Commercially available french fries have 12.5–15.5% oil content on wet basis.[Citation5] As amount of fat in the diet has become a concern, efforts to reduce the oil content of fried products were started.[Citation6] Infrared (IR) heating was studied to reduce the fat content of the potato strips. Weaver and Huxsoll[Citation7] suggested improving crispiness and lowering oil content by pre-drying potato strips prior to blanching. Furthermore, Lloyd et al.[Citation8] proposed an IR processing as an alternative to deep-fat frying by quartz halogen radiant emitters. Recently, Bingol et al.[Citation9] used IR heating to reduce fat uptake of french fries during blanching.
Kirmaci and Singh[Citation10] also suggested baking potato strips in an IR based radiant wall oven (RWO) at 365°C for 6.5 min. They reported that RWO baked potato strips had comparable quality to the deep-fat fried samples. They stated that trained panel also verified the similar texture in both RWO baked and deep-fat fried potato strips. Trained panel, however, may not be correlated to consumer acceptability. Therefore, they suggested to investigate consumer acceptability of the RWO baked potato strips at 365°C for 6.5 min. Objectives of this study were (1) to instrumentally measure and compare color and texture of RWO baked, conventional oven (CO) baked and deep-fat fried potato strips, and (2) to evaluate and compare consumer acceptability and willingness to purchase of RWO baked potato strips to deep-fat fried and CO baked samples.
MATERIALS AND METHODS
Sample Preparation
Forty-five boxes (0.9 kg) of par-fried frozen potato strips (Great Value—Regular Cut French Fries, Walmart Inc., Bentonville, AR) were purchased from a national supermarket and stored in walk-in freezer at –40°C. Par-fried frozen potato strips were sorted to have approximately 1 cm in width and 1 cm thickness. The sorted potato strips were cut to have 5 cm length, and then, stored in a freezer at –20°C prior to further processing. Frozen par-fried potato strips had 75 ± 1% moisture, and 8 ± 1 g fat per 100 g dry solids, respectively. Three different processes, described below, were conducted in triplicate. Baked/fried potato strips were placed on a food warmer (Model No. GRFFB, Hatco Corp., Milwaukee, WI) having 500 W IR heat lamp and 250 W base heating element. Samples stayed for 2 min on the food warmer to control the temperature of the samples before color and texture analysis.

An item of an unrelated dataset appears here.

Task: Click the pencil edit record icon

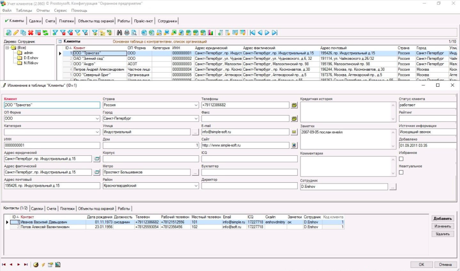Action: coord(16,33)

Samples that stayed for more than 5 min on the food warmer were discarded due to absorption of moisture by the crust of the potato strip that caused loss of crispiness.[Citation11]
RWO Processing
Potato strips were baked in a RWO (Pyramid Food Processing Equipment Manufacturing Inc., RWO-12-36, Tewksbury, MA, USA) at 365°C for 6.5 min, as described by Kirmaci and Singh.[Citation10] RWO was heated by combustion of natural gas. Heated stainless alloy elliptical tube wall emitted IR radiation to potato strips that were placed on the perforated conveyor belt (0.3 × 1.2 m). In addition to radiation and natural convection, conduction also contributed to the heating mechanism, since the belt was also heated by the oven. Baked potato strips were placed in a warm stainless steel pan, and then transferred immediately to the food warmer.
Deep-Fat Frying
Potato strips were fried at 177°C for 3 min with 5 L peanut oil in a deep-fat fryer. Oil was discarded after 10 h of usage. Excessive oil on the fried potato strips was drained on a piece of paper towel placed on a ceramic plate, and then strips were immediately placed in a stainless steel pan on the food warmer.
CO Baking
Potato strips were baked on an aluminum baking sheet (Naturals Baker’s Half Sheet, Nordic Ware, Minneapolis, MN, USA) in a CO (GE Profile, General Electric Company, Fairfield, CT, USA) at 204°C for 20 min, as suggested by the manufacturer. Baked strips were placed on a warm stainless steel pan, and then immediately transferred to the food warmer.
Temperature Monitoring
Temperatures of center and underneath the surface of the potato strips were monitored by Teflon (Polytetrafluoroethylene-PTFE) coated type T thermocouples (Omega Engineering Inc., Stamford, CT, USA) with a portable data logger (RDXL121-D, Omega Engineering Inc., Stamford, CT, USA). Temperature of the wall in RWO was measured by type K thermocouple (Omega Engineering Inc., Stamford, CT, USA). Furthermore, temperatures of the oil in the deep-fat fryer, temperature of the air in the RWO and CO were measured by the same type of thermocouple. A thermocouple was inserted to the product after piercing the potato strips by a hypodermic needle.
Shrinkage
Width and thickness of the middle of the potato strips before and after each processing were measured by a caliper. Percent difference in area, calculated by multiplying width with thickness, of each potato strip before and after processing was reported as deformation in shape.
Moisture and Fat Content
Moisture content of the baked potato strips was determined by vacuum oven method of the Association of Official Analytical Chemists (AOAC, 1995). About 2–3 g samples placed in pre-dried thimbles made from No.1 Whatman Paper, and then, dried in a vacuum oven (Cole-Parmer Instrument Co., Vernon Hills, IL, USA) at below 61 kPa at 70°C for 24 h. The fat content of the baked potato strips was measured by the Soxhlet method (AOAC, 1995). Samples that were dried for moisture content analysis were placed in Soxhlet to extract oil with petroleum ether for 8 h in a Pyrex distillation unit. Fat content was gravimetrically calculated after removal of solvent from samples, and it was reported as percentage of oil per total solids of potato strips.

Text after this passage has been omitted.